The first step is to evaluate existing programs to see if they are fair and equitable. I recommend using resources such as The Education Trust’s six equity considerations and the Community College Research Center’s Dual Enrollment Playbook to assist state and district leaders in conducting equity audits of their dual enrollment programming.
Second, reach out and communicate with students and families to inform them of the opportunities available to them. For example, some postsecondary institutions have partnered with local NAACP chapters, Boys & Girls Clubs, and civic and religious organizations to engage communities of color and low-income communities.
Next, recognize that dual enrollment programs alone are not a full solution to inequities in college pathways, which begin much earlier in a student’s life. Educators must ensure that all children are reading on grade level by third grade — a predictor of college readiness and academic success throughout a child’s life — and that they continue to read on grade level when they are in eighth grade. There are inequities here, too: Data shows the chance that a Black male student will be taught to read well is close to one-fifth that of a white female student and one-third that of a white male. While 81 percent of white students are reading on grade level by eighth grade, only 53 percent of Black students are reading proficiently.
Finally, ensure that students and teachers have equitable access to technology and the internet, both at home and at schools — something we think about daily at digiLEARN, the nonprofit I founded in 2014. And teachers must have the resources and professional learning they need to support students at all levels, so more children can meet the qualifications necessary to enroll in dual enrollment programs.

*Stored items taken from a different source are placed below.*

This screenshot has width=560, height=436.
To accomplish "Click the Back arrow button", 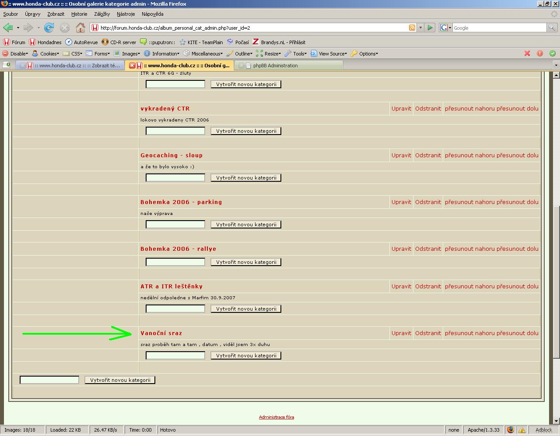I will coord(8,28).
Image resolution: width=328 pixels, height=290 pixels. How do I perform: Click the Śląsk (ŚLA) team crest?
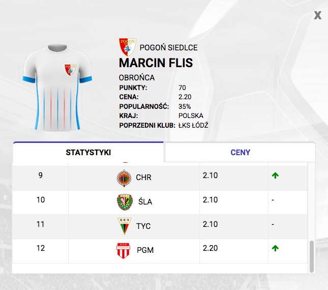(x=125, y=202)
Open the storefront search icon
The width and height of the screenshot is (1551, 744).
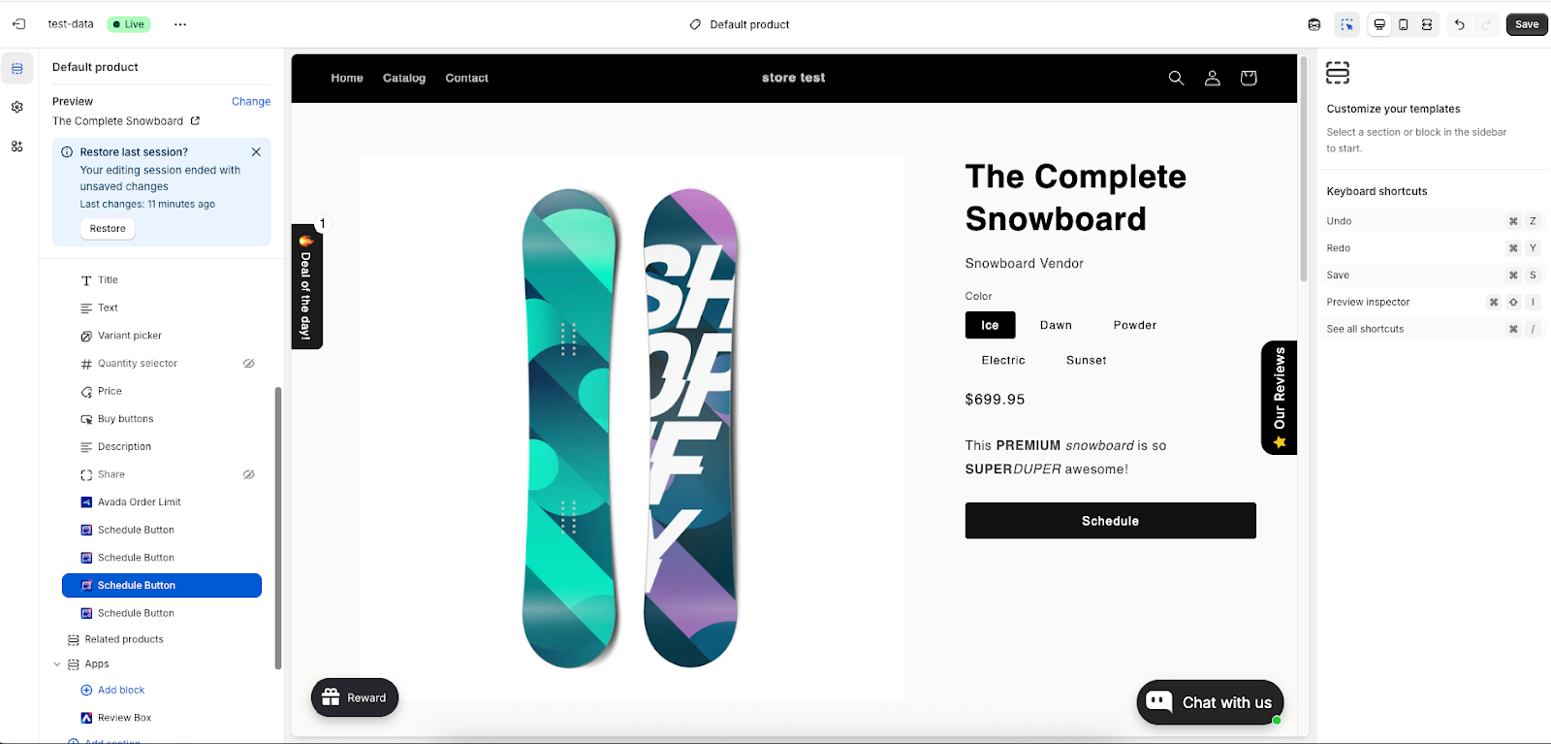1176,78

At a time when postsecondary enrollment has declined, dual enrollment offers one opportunity to increase college enrollment rates, close equity gaps in higher education and ensure students are more competitive in a global workforce. However, if we do not address the existing inequities throughout the education system, we will continue to fail the very students who stand to benefit from these programs the most. Well-monitored programs, targeted recruitment and access are key to increasing college attendance among underrepresented students and closing racial/ethnic and socioeconomic equity gaps that have existed for far too long.
Former North Carolina governor Bev Perdue is the founder of digiLEARN, a nonprofit dedicated to accelerating digital learning for all ages with a goal of increasing personal learning options for students and expanding instructional opportunities for teachers.